◆ Cel
Zapisz jako CSV z kolumnami „polecenie” i „wynik” tylko tę część pozycji, która zaczyna się od wiersza zawierającego „You are a computer-use”, a kończy na ostatniej pozycji, obie granice włącznie. Każde polecenie ma mieć własny wiersz z treścią i odpowiedzią w osobnych polach ujętych w cudzysłów, a podziały wierszy w nich należy zastąpić spacjami.

◆ Przedstawione dane

◇ ◇ ◇ ◇

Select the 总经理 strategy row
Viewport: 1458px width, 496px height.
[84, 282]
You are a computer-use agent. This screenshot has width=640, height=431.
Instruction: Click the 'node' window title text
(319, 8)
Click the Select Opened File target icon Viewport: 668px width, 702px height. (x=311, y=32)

◇ ◇ ◇ ◇

◆ Rozwiązanie
polecenie,wynik
"You are a computer-use agent. This screenshot has width=640, height=431. Instruction: Click the 'node' window title text","(319, 8)"
"Click the Select Opened File target icon Viewport: 668px width, 702px height.","(x=311, y=32)"